- **About this exercise**
Below are some records; print every one of them exactly.

[Stored entries]

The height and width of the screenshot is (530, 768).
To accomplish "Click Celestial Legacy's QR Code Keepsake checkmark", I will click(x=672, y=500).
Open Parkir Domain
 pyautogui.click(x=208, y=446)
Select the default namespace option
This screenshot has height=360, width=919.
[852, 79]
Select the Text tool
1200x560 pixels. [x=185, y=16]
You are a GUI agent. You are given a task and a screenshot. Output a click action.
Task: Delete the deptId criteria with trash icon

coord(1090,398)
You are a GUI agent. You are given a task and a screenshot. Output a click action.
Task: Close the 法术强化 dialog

- **Answer space**
The height and width of the screenshot is (530, 768).
To accomplish "Click Celestial Legacy's QR Code Keepsake checkmark", I will click(x=672, y=500).
Open Parkir Domain
 pyautogui.click(x=208, y=446)
Select the default namespace option
This screenshot has height=360, width=919.
[852, 79]
Select the Text tool
1200x560 pixels. [x=185, y=16]
You are a GUI agent. You are given a task and a screenshot. Output a click action.
Task: Delete the deptId criteria with trash icon

coord(1090,398)
You are a GUI agent. You are given a task and a screenshot. Output a click action.
Task: Close the 法术强化 dialog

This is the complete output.